If morning routines are designed to energise us, give us clarity and motivation and stamina, evening routines are there to make sure you don’t go to bed with all that extra zing!

This is how I like to get down before Club B-E-D to ensure the next day is a winner.

Journaling

I have a very specific journaling strategy.

Reflect: on the day that has passed. Plan: For the day ahead. Aspire: Write down your goals

Journaling is also a perfect way to practice gratitude – acknowledging all the great things in your life keep them active in your mind. Practicing gratitude is a proven happiness booster!

You can also try a different approach. Choose one goal. Focus on it. Visualize it. Write down what that goal is 10 times in your journal. Positive visualization leads to creation.

 

Yoga

Just as yoga can wake you up from the inside out, it can calm your body down and prepare you for a good nights’ sleep. Not only will you go to sleep feeling more limber and loosen the muscles after a long day, but your mental state will be in a better place too.

Try these three simple postures before jumping the sack:

  • Standing Forward Bend – Helps relieve headaches and insomnia, and lowers stress levels. 
  • Bridge  Calms the brain, stimulates organs and rejuvenates tired legs.
  • Child’s Pose – The mother of relaxation poses. Calms the mind and alleviates tension in the body. Also a good one for jet lag

 

Take the thought out of any morning activities

Doing this will help you with the mad rush that is the morning. You’ll instantly feel more organised and have less to worry about, starting the day off on a high. Well, right after your epic morning routine, that is.

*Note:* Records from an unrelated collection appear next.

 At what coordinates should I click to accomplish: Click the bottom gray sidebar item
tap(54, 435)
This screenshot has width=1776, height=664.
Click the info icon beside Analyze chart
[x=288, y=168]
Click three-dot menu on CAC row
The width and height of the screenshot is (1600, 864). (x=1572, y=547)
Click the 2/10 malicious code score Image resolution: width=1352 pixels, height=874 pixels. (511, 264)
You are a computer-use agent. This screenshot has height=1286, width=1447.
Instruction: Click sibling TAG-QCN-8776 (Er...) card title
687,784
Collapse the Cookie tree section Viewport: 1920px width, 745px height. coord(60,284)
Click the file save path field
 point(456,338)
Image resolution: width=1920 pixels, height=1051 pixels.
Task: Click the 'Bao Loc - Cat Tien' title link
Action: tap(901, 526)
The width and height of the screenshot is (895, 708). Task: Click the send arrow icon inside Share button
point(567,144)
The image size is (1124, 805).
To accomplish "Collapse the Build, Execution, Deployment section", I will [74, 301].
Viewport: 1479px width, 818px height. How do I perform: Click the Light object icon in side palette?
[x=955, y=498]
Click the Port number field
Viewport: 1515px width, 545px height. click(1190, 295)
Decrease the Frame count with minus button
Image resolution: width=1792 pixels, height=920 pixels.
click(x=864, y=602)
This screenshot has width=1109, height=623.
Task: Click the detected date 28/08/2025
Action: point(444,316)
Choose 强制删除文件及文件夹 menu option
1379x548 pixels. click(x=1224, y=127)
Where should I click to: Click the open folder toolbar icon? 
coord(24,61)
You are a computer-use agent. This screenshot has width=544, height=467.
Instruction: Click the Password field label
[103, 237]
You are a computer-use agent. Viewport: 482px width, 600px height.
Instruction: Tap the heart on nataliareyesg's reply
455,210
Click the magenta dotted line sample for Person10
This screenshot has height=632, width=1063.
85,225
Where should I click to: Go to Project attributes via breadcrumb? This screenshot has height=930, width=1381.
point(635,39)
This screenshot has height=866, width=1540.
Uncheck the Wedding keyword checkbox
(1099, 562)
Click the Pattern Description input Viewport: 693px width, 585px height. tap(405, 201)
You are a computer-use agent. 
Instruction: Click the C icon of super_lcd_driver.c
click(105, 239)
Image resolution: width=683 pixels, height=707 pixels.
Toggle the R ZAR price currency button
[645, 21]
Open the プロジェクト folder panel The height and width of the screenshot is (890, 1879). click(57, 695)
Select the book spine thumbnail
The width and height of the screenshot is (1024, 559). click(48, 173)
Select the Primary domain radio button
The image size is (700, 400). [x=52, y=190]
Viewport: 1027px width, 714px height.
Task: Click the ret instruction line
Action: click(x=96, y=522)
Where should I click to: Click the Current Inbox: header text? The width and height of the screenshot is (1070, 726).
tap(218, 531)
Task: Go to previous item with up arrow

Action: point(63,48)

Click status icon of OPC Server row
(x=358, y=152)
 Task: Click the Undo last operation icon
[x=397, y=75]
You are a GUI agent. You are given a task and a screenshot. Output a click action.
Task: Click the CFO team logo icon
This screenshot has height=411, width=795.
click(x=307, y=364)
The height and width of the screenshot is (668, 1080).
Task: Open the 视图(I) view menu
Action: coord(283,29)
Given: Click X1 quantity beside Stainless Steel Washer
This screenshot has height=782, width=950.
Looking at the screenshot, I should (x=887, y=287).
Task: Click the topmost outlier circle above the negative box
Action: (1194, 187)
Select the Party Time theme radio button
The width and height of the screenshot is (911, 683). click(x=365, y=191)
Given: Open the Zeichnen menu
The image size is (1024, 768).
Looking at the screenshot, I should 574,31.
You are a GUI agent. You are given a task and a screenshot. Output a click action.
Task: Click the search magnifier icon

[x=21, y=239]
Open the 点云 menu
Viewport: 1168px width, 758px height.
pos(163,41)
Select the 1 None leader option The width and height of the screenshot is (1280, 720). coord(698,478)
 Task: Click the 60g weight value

Here are a few things you can do in the evening that you’d otherwise need to do in the morning;

  • Lay out your work out gear and regular clothes
  • To-do-list (this is particularly good for organising your thoughts)
  • Wash the dishes
  • Make your lunch
  • Pack your bag

A little bit of light reading

A good book can be the perfect antidote to a full day. You don’t have to get all Warren Buffet about it and read 500 pages erry day, just a chapter or two will help you relax, reduce cortisol levels and improve your cognitive function.

It’s true. Here’s the science to back it up.

evening routine reading

Slow down your skincare routine

Too often we’re so pooped we hurry through our evening skin care routine, a quick cleanse, a dab of moisturizer, a hasty brush of the teeth..wait we forgot to tone. Ugh. Bad move galfriends. Bad move.

Your evening skincare routine bears more weight than the morning one. During slumber is when all the magic beautifying, age-reversing, complexion fixing wonders happen.

So take your time, try a double cleanse (oil cleanser followed by regular cleanser), work your serum in, moisturize with care. Your skin will thank you by looking so supple in the morning. 

 

Brain Games

Whilst it may be common to think that activating the xxx of your brain right before bed is bad, this is not the case. Studies have shown that brain training games, such as Tetris have a calming effect on the mind.

I enjoy Lumosity. I’ve been on their brain games for two years now. I love playing a few quick games right before bed. I find it as a great way to de-stress if I am feeling anxious. It takes my mind off whatever is bothering me. 

 

A few extra tips

Finally, here are some things to avoid before bed, for a better nights kip:

  • Alcohol – Red wine, especially as it can be a stimulant. I have woken up many times from a red wine rush. It works in similar ways to caffeine. 
  • Caffeine. Duh Fred.
  • Eating after 8 pm. The earlier in the evening you have your last meal the better. Sorry guys, but this includes snacks! Give your body time to digest the food. Even better – give intermittent fasting a go!
  • Gramming, booking or tindering. Can it – it’s not productive and keeps you awake
  • Forcing it – if you can’t fall asleep, meditate, practice breathing exercises (or just take 20 deep breaths) or visualize your goals
  • Hitting Snooze in the morning. Even though its often the hardest part of your day, getting out of bed as soon as that first alarm goes will actually give you more energy then snoozing and getting that extra 10 minutes of shitty, anxious sleep which will make you more tired throughout the day.